Detection of tectonic and volcanic deformation as anomalies in InSAR:
deep-learning tailored to differential data
Abstract
There are now more interferograms being generated from global satellite
radar datasets than can be assessed by hand. The reliable, automatic
detection of true displacement from these data is therefore critical,
both for monitoring deformation related to geohazards and understanding
solid earth processes. We discuss improvements to an unsupervised, event
agnostic method for automatically detecting deformation in unwrapped
interferograms. We use an anomaly detection framework that recognises
any deformation as “anomalies” by learning the ‘typical’

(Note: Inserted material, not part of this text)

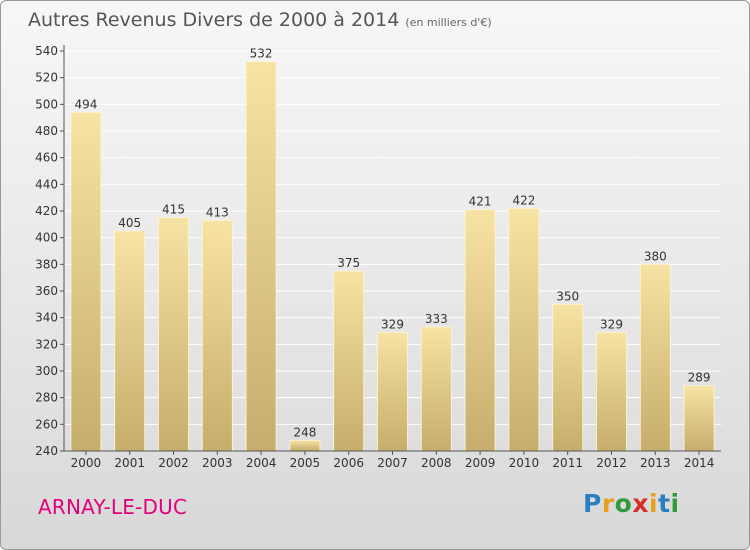  Describe the element at coordinates (262, 54) in the screenshot. I see `bar-value-label: 532` at that location.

spatio-temporal pattern of atmospheric and other noise in sequences of
interferograms. Here, we present developments to our prototype model,
ALADDIn (Autoencoder-LSTM based Anomaly Detector of Deformation in
InSAR) using (1) a self-attention training technique to exploit
redundancy in interferogram networks to capture the temporal structure
of signals and (2) the addition of synthetic data for training. We
evaluate the impact of these developments using two geophysical
scenarios: (1) the detection of the same M_w 5.7 earthquake used to
test our original model (20.03.2019, south-west Turkey), (2) the
persistent uplift of Domoyu volcano (17.05.2017 to 14.12.2018,
Argentina). We make a quantitative evaluation of the performance of our
method using synthetic test data and find that for peak displacements
exceeding a few cm and of length-scale greater than a few hundred
metres, overall detection accuracy is 80 to 90%.